*** Block opens ***

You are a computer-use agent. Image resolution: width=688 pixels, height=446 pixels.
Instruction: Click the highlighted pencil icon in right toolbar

*** Block closes ***
*** Block opens ***

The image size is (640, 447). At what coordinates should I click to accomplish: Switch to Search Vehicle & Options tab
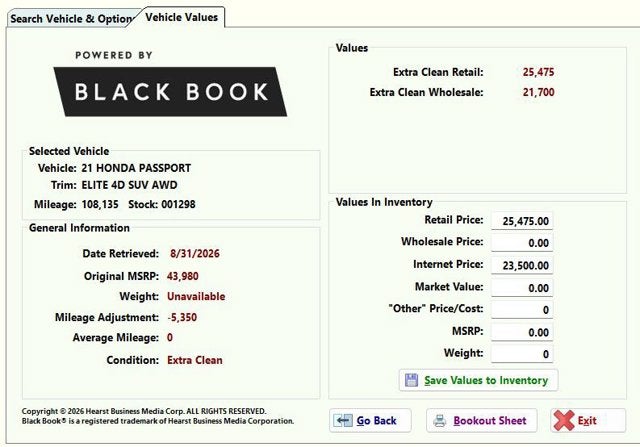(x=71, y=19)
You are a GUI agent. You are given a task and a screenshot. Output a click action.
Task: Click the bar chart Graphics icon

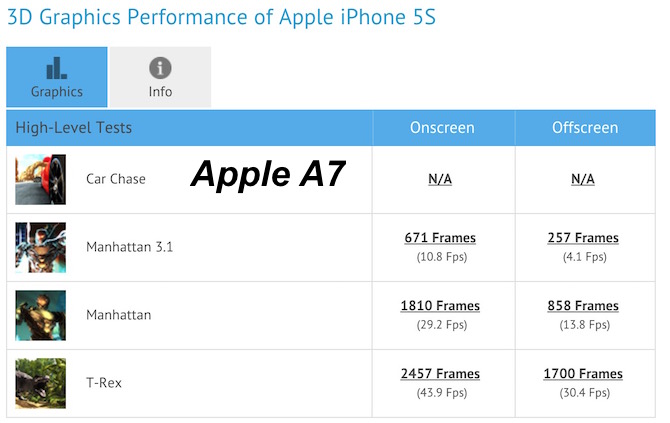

*** Block closes ***
*** Block opens ***

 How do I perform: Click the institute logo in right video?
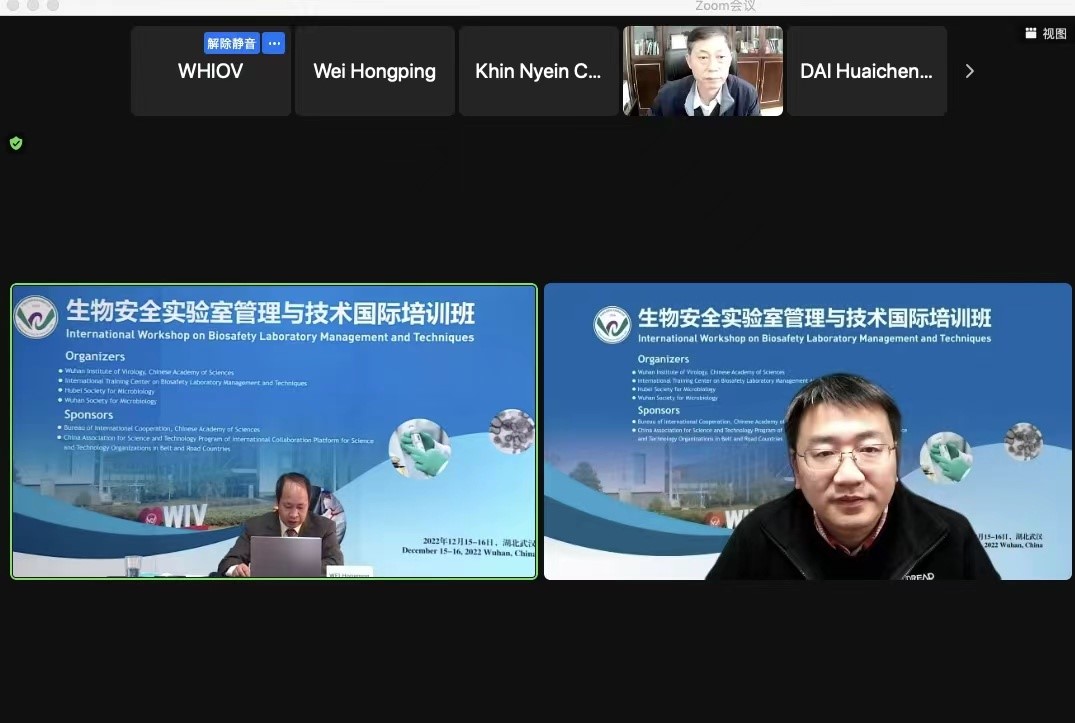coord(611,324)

*** Block closes ***

* **EXERCISE DETAILS**
Taking the entries above, write out exactly the lines starting with the line containing "You are a computer-use" and going on through the line containing "Instruction: Click the", both included, and nothing else.

* **ANSWER TO THIS EXERCISE**
You are a computer-use agent. Image resolution: width=688 pixels, height=446 pixels.
Instruction: Click the highlighted pencil icon in right toolbar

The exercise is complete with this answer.